De acordo com o ministro, não há documentação de fraude nas urnas eletrônicas desde sua implantação, em 1996

Redação RIC Mais
Redação RIC Mais com informações da ABN
Voto impresso abre margens para fraude eleitoral, afirma Barroso
(Foto: Pablo Valadares/Câmara dos Deputados)

9 de junho de 2021 - 16:11 - Atualizado em 9 de junho de 2021 - 16:11

Durante a comissão geral sobre assuntos eleitorais que ocorreu nesta quarta-feira (9) na Câmara dos Deputados, o presidente do Tribunal Superior Eleitoral (TSE),  ministro Luís Roberto Barroso, afirmou que a implementação do voto impresso reduzirá a segurança das eleições, trazendo de volta fraudes e falhas humanas.

Segundo o ministro, esses problemas e outros – como o coronelismo e clientelismo – já foram resolvidos com a implementação das urnas eletrônicas e que voltar atrás seria um retrocesso. Contudo, ele afirmou que se o Congresso aprovar, e o Supremo Tribunal Federal (STF) validar, o TSE implementará o voto impresso.

Para Barroso, além de abrir margem para fraudes, um dos principais problemas do voto impresso é a possibilidade de violação do sigilo do voto, uma vez que por meio do recibo da votação seria possível saber a composição dos votos individuais, facilitando a identificação do eleitor.

“A verificação manual não é verificação, é um perigo, é um risco que nós vamos criar […] Eu acho que o voto impresso vai nos trazer um problema do qual já nos livramos, que é o transporte, a guarda e a contagem manual dos votos”

ressaltou o presidente do TSE, que iniciou sua fala reafirmando

O ministro apontou ainda o que seriam dificuldades administrativas e orçamentárias para a adoção do voto impresso, que segundo a estimativa do TSE custaria R$ 2 bilhões. Para ele, talvez essa não seja a melhor alocação de recursos no momento, uma vez que a realização do Censo, por exemplo, foi recentemente adiada por falta de recursos.

O relator da proposta de emenda à Constituição (PEC) sobre o voto impresso, deputado Filipe Barros (PSL-PR), e o presidente da comissão especial que discute o projeto, Paulo Eduardo Martins (PSC-PR), afirmaram que não basta o sistema eleitoral ser seguro, mas que a população tem que confiar e entender.

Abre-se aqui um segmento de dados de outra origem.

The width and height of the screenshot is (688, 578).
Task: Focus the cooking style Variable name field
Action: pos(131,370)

“Hoje o eleitor brasileiro tem que ter fé no software. Tem que acreditar que o que ele digitou vai ser contabilizado e depois constar no boletim de urna. Ele não pode olhar e conferir se foi registrado conforme a escolha dele. E por mais que se confie no sistema, pode haver quem desconfie. Tem que haver esta confiança”

declarou Martins

Luís Roberto Barroso trouxe dados de uma pesquisa do instituto Datafolha, divulgada em janeiro deste ano, segundo a qual 73% dos entrevistados confiam na urna eletrônica. Ele argumentou que a adoção do voto impresso não ajudaria a dar mais confiança ao voto e inseriria mais elementos de desconfiança.

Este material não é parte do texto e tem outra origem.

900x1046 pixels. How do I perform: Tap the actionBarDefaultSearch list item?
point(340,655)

“Achar que 2 milhões de pessoas contando votos à mão é mais seguro que um software, que pode ser controlado pelos partidos, é voltar à vida analógica num mundo da revolução digital”

afirmou Barroso

A sessão da comissão geral que discute temas eleitorais segue em andamento no plenário da Câmara, com deputados se revezando nos questionamentos ao ministro Luís Roberto Barroso.